Orthopedic Sub-specialization: Need or Hype? Opinion from Nepalese Orthopedic Surgeons
Background: In Nepal, the trend of rushing to orthopedic subspecialty fellowship is rising up. It’s debatable whether this pattern of practice is advancing orthopaedic care. There are issues with cost of subspecialty training and work satisfaction after it. Thus, this study aims to analyze orthopaedic surgeon’s prospect regarding subspecialty training in Nepal.
Methods: This is a cross sectional observational study designed to take opinion of orthopaedic surgeons of Nepal regarding subspecialty practice in orthopedics. Structured closed ended questionnaire was designed in form of “Survey app” and was disseminated to maximum possible via electronic media.

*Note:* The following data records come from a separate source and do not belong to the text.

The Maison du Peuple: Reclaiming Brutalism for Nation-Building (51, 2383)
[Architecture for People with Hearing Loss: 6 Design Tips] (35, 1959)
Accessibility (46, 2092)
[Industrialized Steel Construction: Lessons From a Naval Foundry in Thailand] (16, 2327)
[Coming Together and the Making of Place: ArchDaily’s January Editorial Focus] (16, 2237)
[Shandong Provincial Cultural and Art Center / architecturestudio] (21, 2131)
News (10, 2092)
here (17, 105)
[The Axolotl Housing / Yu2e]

Results: Out of total 93 respondents (mean age 37.07 years), 45.7% had a subspecialty training. Among fellowship completed surgeons (42), mean duration of fellowship was 6.92 months, India was the commonest destination (53.49%), and Arthroscopy was highest followed by Spine and Arthroplasty. Among them who haven’t done fellowship (51), 100% mentioned to have interest in doing one. Maximum respondents recommended paid/sponsored fellowships (94.62%) and of 12 months’ duration (44.1%). Total of 97.85% agreed that fellowship training in orthopedics has really become important. Only 4.3% agreed that fellowship is an unnecessary burden/hype. Only 16.1% agreed that surgeons get detached from mainstream orthopedics after fellowship and also only 11.9% agreed that there retains any threat to mother orthopedics in future.
Conclusions: With emerging practice of subspecialty in Orthopedics in Nepal, a six months’ duration fellowship and paid fellowship program is the major choice. Thus, the fraternity should work on to promote subspecialty practice and trainings.